Semanas antes disso, o presidente Biden reunira os aliados Japão e Coreia do Sul em Camp David, nos arredores de Washington, para discutir a contenção da China, e trocou amabilidades em Hanói com Nguyen Phu Trong, líder do Partido Comunista vietnamita e autocrata de carteirinha. “A rivalidade entre os blocos deve se intensificar”, prevê Kai Enno Lehmann, professor de relações internacionais da USP. “E o mundo será muito diferente daqui a cinco anos.” Espremida entre as duas superpotências e sacudida pelos efeitos deletérios da invasão da Ucrânia, a União Europeia também tenta se readequar, tornando-se mais coesa e melhorando a capacidade de reagir a crises. Os europeus se uniram para conter a sanha expansionista de Putin, iniciando um ambicioso reforço dos sistemas próprios de defesa e segurança, e se engajaram na ressurreição da Otan, aliança militar que há pouco tempo era encarada como relíquia empoeirada da Guerra Fria. O pragmatismo das alianças internacionais contrasta com o ressurgimento do nacionalismo e com a polarização política que imperam dentro das fronteiras na Europa e em toda parte. Em quinze dos 27 membros da UE, partidos de extrema direita ganham cada vez mais popularidade empunhando bandeiras anti-imigrantes e a favor do negacionismo climático e do populismo fiscal. Partindo de nações periféricas, como Hungria e Polônia, os extremistas conquistaram espaço em países centrais, como a Itália, governada pela estridente primeira-ministra Giorgia Meloni. “Em tempos de incerteza, populistas aumentam seu apelo ao apresentar soluções simples para questões extremamente complexas”, diz Cathrine Thorleifsson, antropóloga da Universidade de Oslo.

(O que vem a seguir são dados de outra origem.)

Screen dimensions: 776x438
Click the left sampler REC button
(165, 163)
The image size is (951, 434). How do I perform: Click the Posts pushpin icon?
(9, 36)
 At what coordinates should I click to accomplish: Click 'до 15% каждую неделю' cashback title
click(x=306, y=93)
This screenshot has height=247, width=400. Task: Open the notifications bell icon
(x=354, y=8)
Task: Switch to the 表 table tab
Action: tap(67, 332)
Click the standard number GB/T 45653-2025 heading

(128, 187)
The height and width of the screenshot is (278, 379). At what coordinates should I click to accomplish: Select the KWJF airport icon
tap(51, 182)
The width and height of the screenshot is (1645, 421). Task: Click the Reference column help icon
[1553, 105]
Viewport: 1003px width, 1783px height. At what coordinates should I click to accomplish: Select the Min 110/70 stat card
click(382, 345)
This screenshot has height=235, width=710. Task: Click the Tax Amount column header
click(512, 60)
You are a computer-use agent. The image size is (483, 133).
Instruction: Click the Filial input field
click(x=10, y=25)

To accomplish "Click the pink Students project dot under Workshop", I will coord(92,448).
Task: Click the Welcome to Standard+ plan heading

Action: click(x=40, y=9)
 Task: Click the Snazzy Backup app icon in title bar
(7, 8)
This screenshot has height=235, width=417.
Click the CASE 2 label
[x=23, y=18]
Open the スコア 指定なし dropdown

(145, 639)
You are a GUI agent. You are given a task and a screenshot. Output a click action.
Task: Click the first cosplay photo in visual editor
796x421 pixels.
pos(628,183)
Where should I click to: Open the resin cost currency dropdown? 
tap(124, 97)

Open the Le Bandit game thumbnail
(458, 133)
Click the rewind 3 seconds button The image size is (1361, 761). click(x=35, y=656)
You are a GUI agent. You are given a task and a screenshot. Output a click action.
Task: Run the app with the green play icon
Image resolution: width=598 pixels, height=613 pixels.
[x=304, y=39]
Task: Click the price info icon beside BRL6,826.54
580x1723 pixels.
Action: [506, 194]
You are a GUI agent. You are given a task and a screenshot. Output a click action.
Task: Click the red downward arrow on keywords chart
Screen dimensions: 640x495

Desafiador, o panorama atual traz para o circuito de negociações países como o Brasil, usualmente escanteados em decisões de maior envergadura. Costurando pactos militares, investimentos e empréstimos de mão beijada, China e Estados Unidos, seguidos mais de longe por Rússia e União Europeia, se engalfinham na corte aos cerca de 100 países flex — que fogem das lealdades incondicionais — da América Latina, da Ásia e até da sempre preterida África. Exemplo de oportunidade nas Américas é o nearshoring, programa dos Estados Unidos de substituição das importações da China por fornecedores na sua vizinhança e que este ano alçou o México à posição de maior exportador aos americanos. “Ao apostar no pragmatismo, potências de médio porte, como o Brasil, podem obter vantagens”, diz Michael Doyle, da American Academy Berlin e autor do livro recém-lançado Cold Peace: Avoiding the New Cold War. Trata-se de defender os interesses com movimentos certeiros e bem pensados — quem exibir essa habilidade tem tudo para ganhar pontos no intrincado tabuleiro mundial.